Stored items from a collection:
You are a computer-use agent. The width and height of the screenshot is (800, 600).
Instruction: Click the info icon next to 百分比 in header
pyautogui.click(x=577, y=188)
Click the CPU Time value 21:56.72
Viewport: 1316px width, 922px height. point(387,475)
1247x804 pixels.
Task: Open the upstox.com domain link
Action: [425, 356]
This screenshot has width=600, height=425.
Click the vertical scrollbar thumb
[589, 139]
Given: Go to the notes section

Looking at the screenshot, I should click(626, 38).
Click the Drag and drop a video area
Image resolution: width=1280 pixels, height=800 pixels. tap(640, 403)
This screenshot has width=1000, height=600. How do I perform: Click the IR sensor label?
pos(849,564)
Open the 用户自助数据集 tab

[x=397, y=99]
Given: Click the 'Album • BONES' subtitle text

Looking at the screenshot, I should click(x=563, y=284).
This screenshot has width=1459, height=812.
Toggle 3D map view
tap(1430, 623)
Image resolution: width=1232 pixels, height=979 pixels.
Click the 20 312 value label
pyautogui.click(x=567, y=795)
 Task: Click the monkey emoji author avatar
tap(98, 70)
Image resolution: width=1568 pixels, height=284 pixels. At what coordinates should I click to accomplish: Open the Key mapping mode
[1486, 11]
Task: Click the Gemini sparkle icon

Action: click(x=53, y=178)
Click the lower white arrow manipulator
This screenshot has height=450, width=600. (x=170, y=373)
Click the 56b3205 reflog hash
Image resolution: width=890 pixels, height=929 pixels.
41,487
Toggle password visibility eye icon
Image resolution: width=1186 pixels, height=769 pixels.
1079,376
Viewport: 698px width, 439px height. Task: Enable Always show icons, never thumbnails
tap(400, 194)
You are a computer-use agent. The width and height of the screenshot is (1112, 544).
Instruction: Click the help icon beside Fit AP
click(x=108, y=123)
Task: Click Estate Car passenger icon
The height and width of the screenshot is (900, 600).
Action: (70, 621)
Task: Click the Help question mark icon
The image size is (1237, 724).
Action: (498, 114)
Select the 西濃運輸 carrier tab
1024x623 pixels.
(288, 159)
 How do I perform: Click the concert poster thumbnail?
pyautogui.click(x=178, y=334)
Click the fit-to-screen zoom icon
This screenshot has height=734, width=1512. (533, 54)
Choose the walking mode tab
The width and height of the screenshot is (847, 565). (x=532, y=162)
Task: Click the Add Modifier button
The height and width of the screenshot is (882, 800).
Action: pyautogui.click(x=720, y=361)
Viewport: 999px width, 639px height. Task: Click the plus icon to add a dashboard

__ASSIGNED TASK__: All entries should be transcribed verbatim.

__REPLY__:
You are a computer-use agent. The width and height of the screenshot is (800, 600).
Instruction: Click the info icon next to 百分比 in header
pyautogui.click(x=577, y=188)
Click the CPU Time value 21:56.72
Viewport: 1316px width, 922px height. point(387,475)
1247x804 pixels.
Task: Open the upstox.com domain link
Action: [425, 356]
This screenshot has width=600, height=425.
Click the vertical scrollbar thumb
[589, 139]
Given: Go to the notes section

Looking at the screenshot, I should click(626, 38).
Click the Drag and drop a video area
Image resolution: width=1280 pixels, height=800 pixels. tap(640, 403)
This screenshot has width=1000, height=600. How do I perform: Click the IR sensor label?
pos(849,564)
Open the 用户自助数据集 tab

[x=397, y=99]
Given: Click the 'Album • BONES' subtitle text

Looking at the screenshot, I should click(x=563, y=284).
This screenshot has width=1459, height=812.
Toggle 3D map view
tap(1430, 623)
Image resolution: width=1232 pixels, height=979 pixels.
Click the 20 312 value label
pyautogui.click(x=567, y=795)
 Task: Click the monkey emoji author avatar
tap(98, 70)
Image resolution: width=1568 pixels, height=284 pixels. At what coordinates should I click to accomplish: Open the Key mapping mode
[1486, 11]
Task: Click the Gemini sparkle icon

Action: click(x=53, y=178)
Click the lower white arrow manipulator
This screenshot has height=450, width=600. (x=170, y=373)
Click the 56b3205 reflog hash
Image resolution: width=890 pixels, height=929 pixels.
41,487
Toggle password visibility eye icon
Image resolution: width=1186 pixels, height=769 pixels.
1079,376
Viewport: 698px width, 439px height. Task: Enable Always show icons, never thumbnails
tap(400, 194)
You are a computer-use agent. The width and height of the screenshot is (1112, 544).
Instruction: Click the help icon beside Fit AP
click(x=108, y=123)
Task: Click Estate Car passenger icon
The height and width of the screenshot is (900, 600).
Action: (70, 621)
Task: Click the Help question mark icon
The image size is (1237, 724).
Action: (498, 114)
Select the 西濃運輸 carrier tab
1024x623 pixels.
(288, 159)
 How do I perform: Click the concert poster thumbnail?
pyautogui.click(x=178, y=334)
Click the fit-to-screen zoom icon
This screenshot has height=734, width=1512. (533, 54)
Choose the walking mode tab
The width and height of the screenshot is (847, 565). (x=532, y=162)
Task: Click the Add Modifier button
The height and width of the screenshot is (882, 800).
Action: pyautogui.click(x=720, y=361)
Viewport: 999px width, 639px height. Task: Click the plus icon to add a dashboard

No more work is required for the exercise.